The series will begin with the Madame Lilith, the oracle and deer messenger, passing from this world to another through the medium of video in the body of Ásdís Sif Gunnarsdóttir. The Oracle brings information about infinite presence with the help of tools to carry the information. When the Oracle is not present in body, she will be present through video. In Ásdís’ previous incarnations of performance she has used video to explore perception and the projection of the poetic imagination onto objective representations. In collaboration with artist, Kathy Clark, the Oracle arrives in this dimension by way of set and setting. Through infinite presence, we see how different layers of mediation are played out in reality.
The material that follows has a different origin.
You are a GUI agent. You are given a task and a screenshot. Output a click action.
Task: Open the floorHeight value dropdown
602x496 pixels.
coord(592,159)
The Consultant, embodied by Ásta Fanney Sigurðardóttir, will provide services through her window office in the bureau of internal affairs. The office will work as a structure through which the intangible world can reach the mundane. It is through structures such as offices that the officiality of transactions goes unquestioned. Therefore, it is the chosen infiltration setting for the Consultant to serve her role as detective of the poetic imagination. An omnipresence who sees and knows all, she explores the contexts of situations client by client.
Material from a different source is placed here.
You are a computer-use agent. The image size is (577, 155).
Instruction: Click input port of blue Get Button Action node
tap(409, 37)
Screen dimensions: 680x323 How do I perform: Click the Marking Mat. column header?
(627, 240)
In the month of February, Katrin Inga Jónsdóttir Hjördísardóttir will present The Friction of Art through the intimate service of the foot massage. Katrin explores the friction between the viewer and the performer through this intimate exchange of giving and receiving. She aims to relay the sincerity with which art is working in service to society. Art can be as intimate and sincere as a foot massage, although she shows us blatantly how so. The foot massage is a metaphor for what artists do on other levels, carrying on the knowledge of teaching intimate presence.
(See full Schedule below)
Kathy Clark, curator of Wind and Weather Window Gallery and collaborator in The Presence, has been holding exhibitions for the past three years at Hverfisgata 37. Kathy works in sculptural installations and found objects in her studio beyond the window gallery. The exhibition space incorporates a quotidian atmosphere in which everyone is part as passersby can experience the exhibition from the street. I spoke with Kathy while work on The Presence was underway to find out more.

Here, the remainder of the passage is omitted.